I got roped into trying to help a friend of a friend extract some reports from their billing application data. I got given a 26 meg data file to play with, and some digging with 'strings' helped me find bits of data mixed in with the binary gibberish. I came up with the following code:

my $person  = qr/[\x08\x09]([A-Z]{8})/;
my $lo      = qr/[\x00-x20]{1,3}/;
my $id      = qr/OH${lo}7${lo}(\d{5})${lo}AA/;
my $date    = qr/\x06(\d\d)(\d\d)(\d\d)/;
my $time    = qr/\x08(\d\d):(\d\d):(\d\d)/;
my $money   = qr/([1-9]\d+\.\d\d)/;
my $chars   = qr/[\x20-\x7E]+?/;
my $desc    = qr/\x17($chars)\x00/;

while ($data =~ /$person.*?$id.*?$date.*?$desc.*?$time.*?$time.*?$money/gs) {
    my ($p_id, $r_id, $d, $text, $t1, $t2, $cost) 
        = ($1, $2, "$3/$4/$5", $6, "$7:$8:$9", "$10:$11:$12", $13);
    print "$p_id: $r_id -- $d $t1 -> $t2 -- [$text] \$$cost\n";
}

I was happy, I'd got back a bunch of records that looked sensible. The problem was that I wasn't getting some of the records that I saw in the file. Changing my $person to qr/[\x08\x09](G[A-Z]{7})/ or qr/[\x08\x09](S[A-Z]{7})/ gives me a bunch of different records. But why would (S[A-Z]{7}) give different results than ([A-Z]{8})?. I'm stumped.


three regexen

wickline on 2004-10-17T20:43:49

> Changing my $person to
>    qr/[\x08\x09](G[A-Z]{7})/
> or
>    qr/[\x08\x09](S[A-Z]{7})/
> gives me a bunch of different records. But why would
>    (S[A-Z]{7})
> give different results than
>    ([A-Z]{8})
> ?. I'm stumped.
I'm not sure if I'm misreading this, but it looks like you have three different regular expressions there:
    qr/  G [A-Z]{7}  /x
    qr/  S [A-Z]{7}  /x
    qr/    [A-Z]{8}  /x
I would expect the three of them to match different values. The first one matches eight-letter uc words starting with 'G'. The second matches eight letter uc words starting with 'S'. The final regex matches eight letter uc words starting with any letter.
    GABCDEFG    matches first and third
    SABCDEFG    matches second and third
    ABCDEFGH    matches only the third
... or am I missing the point?

-matt

Re:three regexen

gav on 2004-10-17T21:02:15

> I would expect the three of them to match different values. The first one matches eight-letter uc words starting with 'G'. The second matches eight letter uc words starting with 'S'. The final regex matches eight letter uc words starting with any letter.

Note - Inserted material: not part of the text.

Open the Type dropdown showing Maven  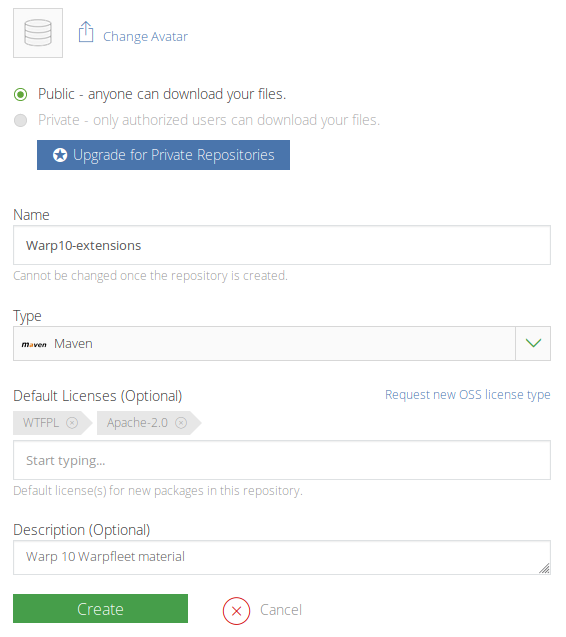point(282,343)
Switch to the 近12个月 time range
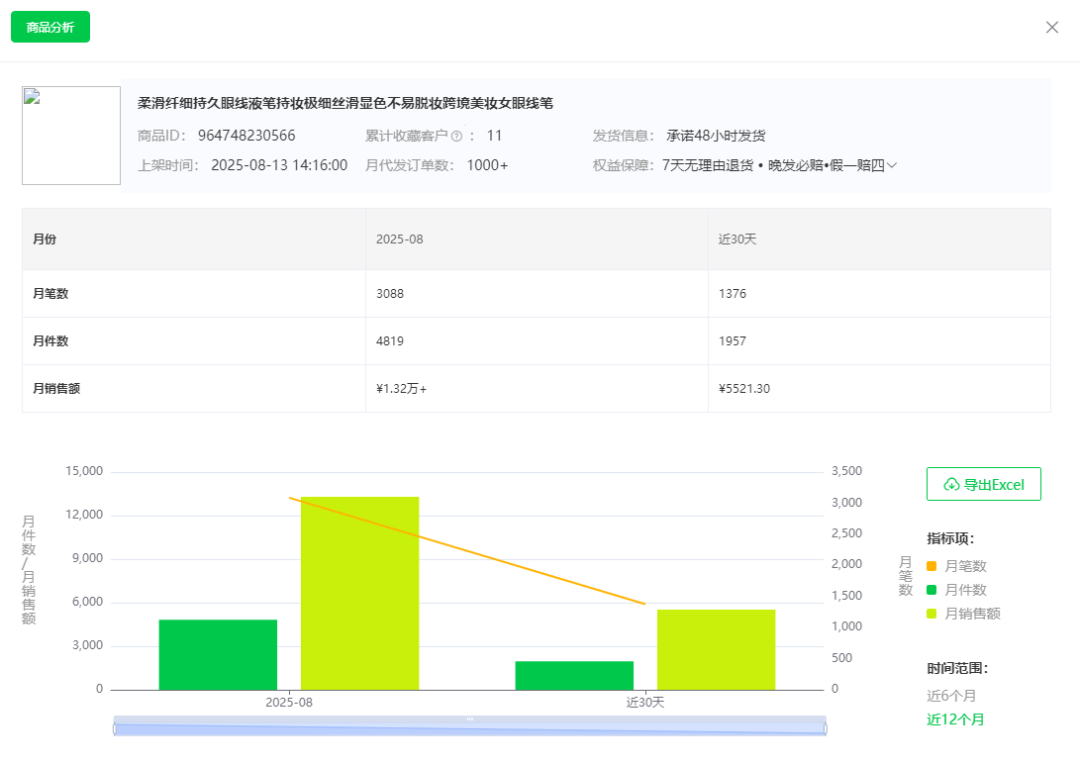This screenshot has width=1080, height=765. pos(955,719)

Sorry for not being clear. I'd expect /S[A-Z]{7}/ to be a subset of the matches from /[A-Z]{8}/ but instead the latter isn't returning some of the results the former does.

Re:three regexen

wickline on 2004-10-17T21:12:13

That would match my expectation as well. Are you 100% positive that there is no other difference in the two regexen (or the two scripts)?

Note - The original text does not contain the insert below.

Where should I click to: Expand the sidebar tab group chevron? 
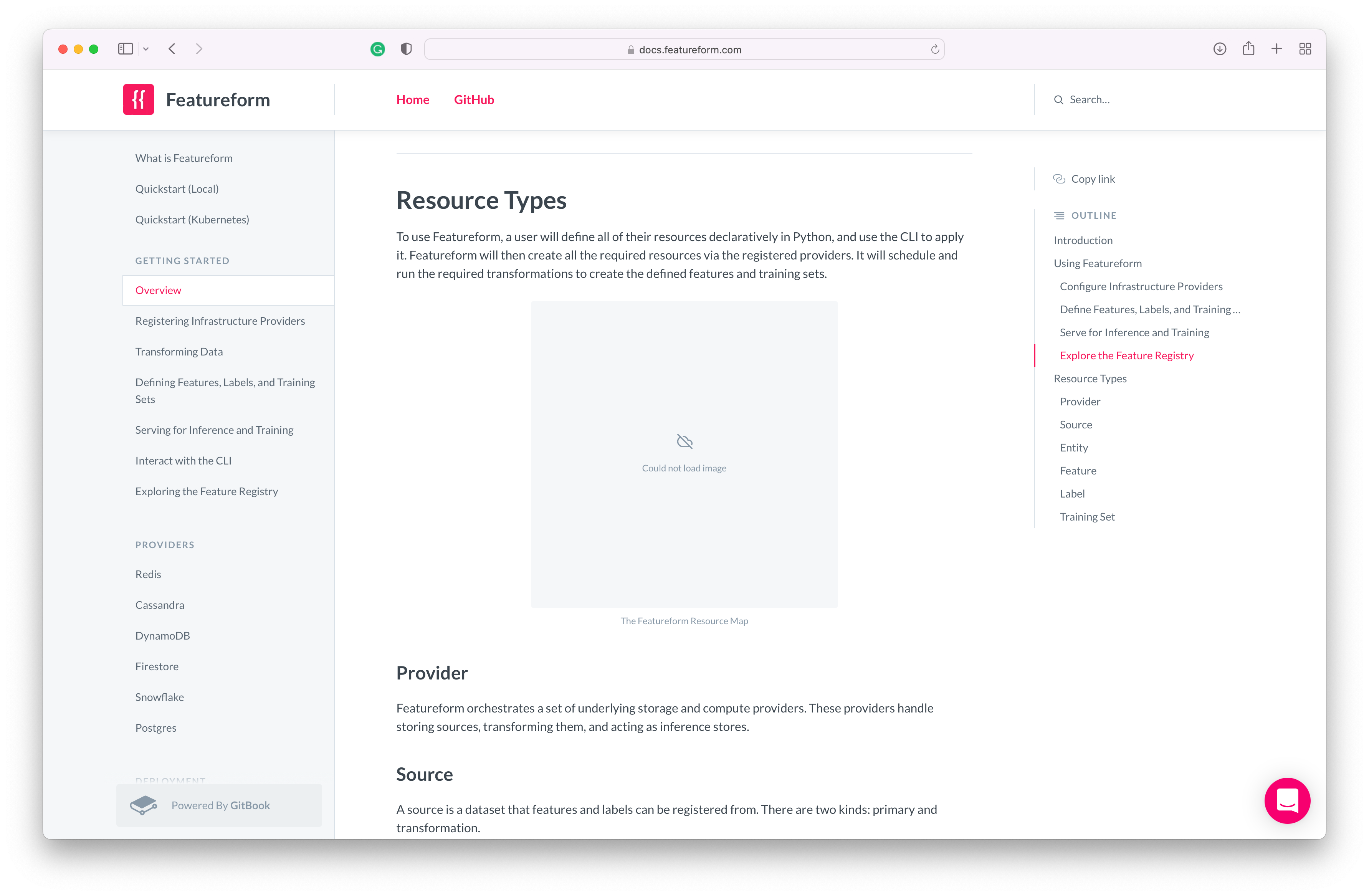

If so, I'd be stumped too :/

-matt

Re:three regexen

n1vux on 2004-10-18T15:08:27

Glad to see /x modifier there. /S[A-Z]{7}/ should be a subset of /[A-Z]{7}/, in particular the subset /(?=S)[A-Z]{7}/. If it isn't, it could be a bug in the backtracking logic ... or an issue with binmode?

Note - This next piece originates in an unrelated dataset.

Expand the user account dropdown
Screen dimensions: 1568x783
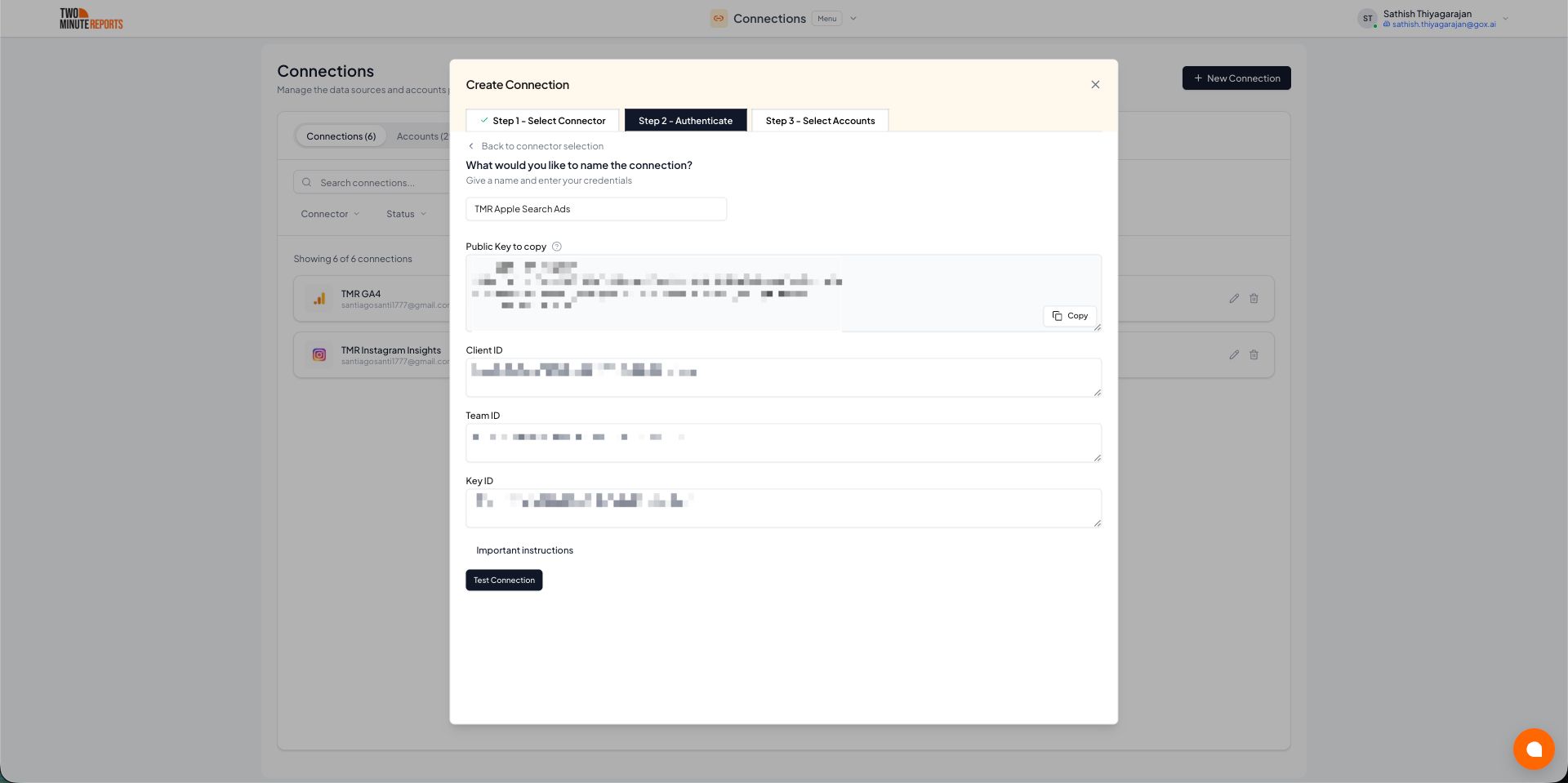click(1505, 19)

If there is any possibility of accented 'national' characters (which there always is in unconstrained data) '\w' is much preferred to [A-Za-z] or [A-Z]/i.

I'd worry that some 'persons' might actually be shorter than 8 chars, or have spaces or lower case in some systems. (van Helsing etc)

What strings(1) shows you isn't quite what Perl sees. Try xd(1) or od(1) to see details. If on Windows (or VMS?) set binmode(3) on your filehandle. (For portability, set binmode anytime reading binary data.)

good luck, we'll be interested to hear what the results are.

Dangers of .*?

vsergu on 2004-10-18T18:32:17

I suspect part of the problem could be that you're not getting the correspondence between person, ID, and so on that you expect because .*? is matching more than you want it to. You could be matching a person from one record and then skipping over parts of that record to another one because some of the other patterns don't match for that record.

It may not be what's happening in this case, but a common oversight in constructing regexes is to assume that .*? will match the shortest possible sequence of characters to satisfy the overall match. That's not true. It's still matches the first position it can, and takes the shortest sequence that starts there.